And before anyone asks: yes, I've banged on the keyboard to see if it's just normal screen blanking; it isn't.

Help would be much appreciated, as the few times I've wanted to use the console I've also desperately wanted to see what was there.


----------



## Snurg (Nov 29, 2017)

I think the problem is the KVM box.
You can verify that by connecting the FreeBSD computer directly to the monitor.
Plug, unplug, wait some time, plug, unplug.
I'd expect the monitor always to show picture (at least when no blanking).

If that's the case, the KVM box is the culprit.
Do you have the possibility to use maybe the VGA or DVI connector? 
The HDMI transfer is digital serial data iirc, and maybe the KVM gets out of sync, thinking that there is no input.
With VGA and DVI there is no protocol, it's just serial datastream, no negotiations etc.
Might be best to even cut/short the VESA wires in the VGA connector to make the box think the cable is always connected.


----------



## SirDice (Nov 29, 2017)

Snurg said:


> The HDMI transfer is digital serial data iirc, and maybe the KVM gets out of sync, thinking that there is no input.
> With VGA and DVI there is no protocol, it's just serial datastream, no negotiations etc.


HDMI and DVI are actually the same (digital) signals, just a different type of connector (plus HDMI has some 'extra' signals, like ethernet channel, too). DVI-D is at least. DVI-A has the same (analog) signals as VGA. Which is why DVI-D -> HDMI and DVI-A -> VGA 'converters' are quite simple, as there's nothing to convert (electrically speaking), just a different connector.



> With VGA and DVI there is no protocol, it's just serial datastream, no negotiations etc.


"Serial datastream" implies it's a digital signal, VGA uses analog signals. Because it's analog it's severely limited by both the resolution and refresh rate. It's also the reason why it never looks as sharp as DVI/HDMI on the same resolution and refresh rate.


----------



## Snurg (Nov 29, 2017)

SirDice said:


> HDMI has some 'extra' signals, like ethernet channel, too)
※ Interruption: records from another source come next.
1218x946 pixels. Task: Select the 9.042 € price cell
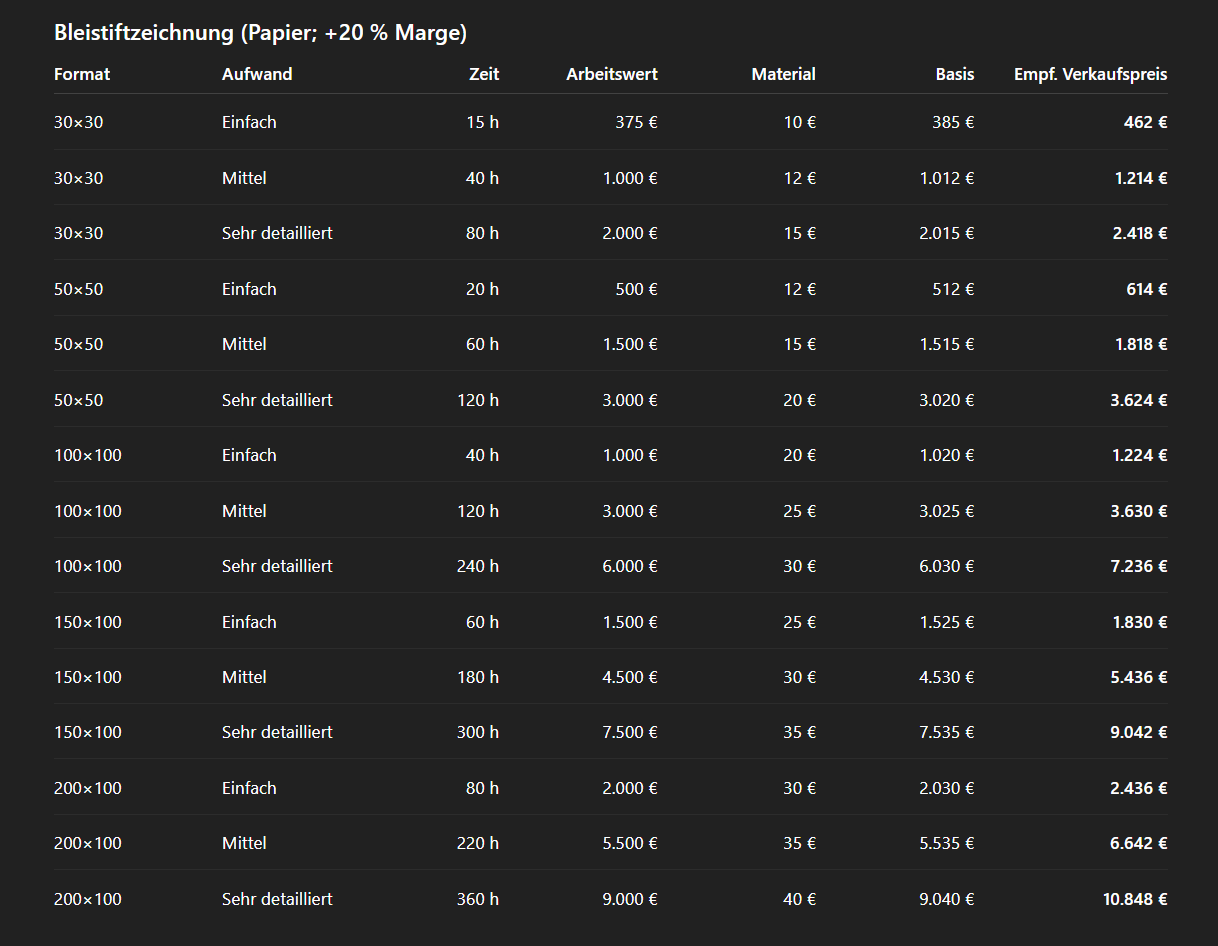click(1140, 732)
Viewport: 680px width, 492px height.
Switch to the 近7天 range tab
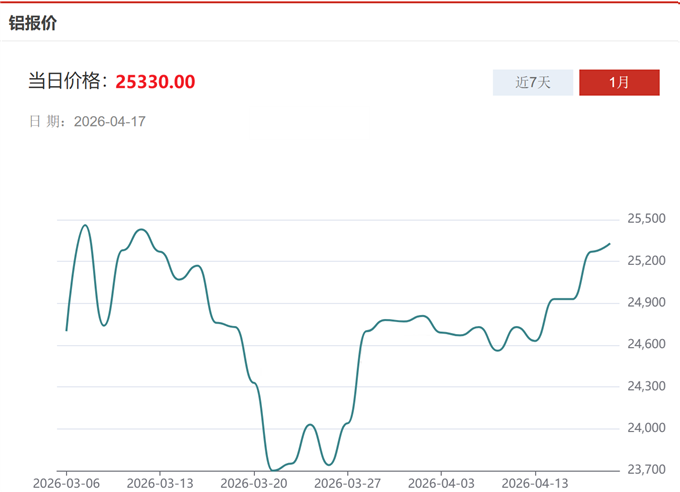click(533, 83)
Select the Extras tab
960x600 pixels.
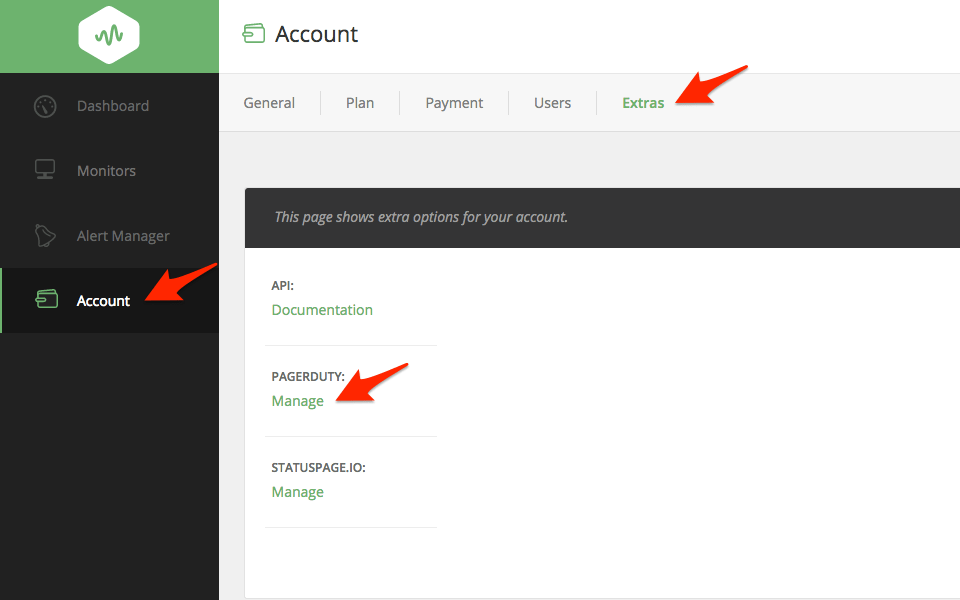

And exactly these things seem to get "out of sync" (probably in the KVM boxes) some way when connection is interrupted by switching. This is why I suggested the monitor direct connect test to find out what part is problematic.
In this article is some background about the hotplug issue, mentioning also differences between DP and HDMI. (Here some info about HDMI)



SirDice said:


> "Serial datastream" implies it's a digital signal.


Not necessarily. You can encode things analog, producing an analog data stream. LCD VGA and DVI-A monitors digitalize it back then.
And analog modes do not know hotplug.

Anyway, if the monitor direct connect test shows that the culprit is not the KVM boxes, then it would indeed be a video driver issue not handling hotplugs correctly, if tests with different monitors show that it is not the monitor handling hotplugs incorrectly.


----------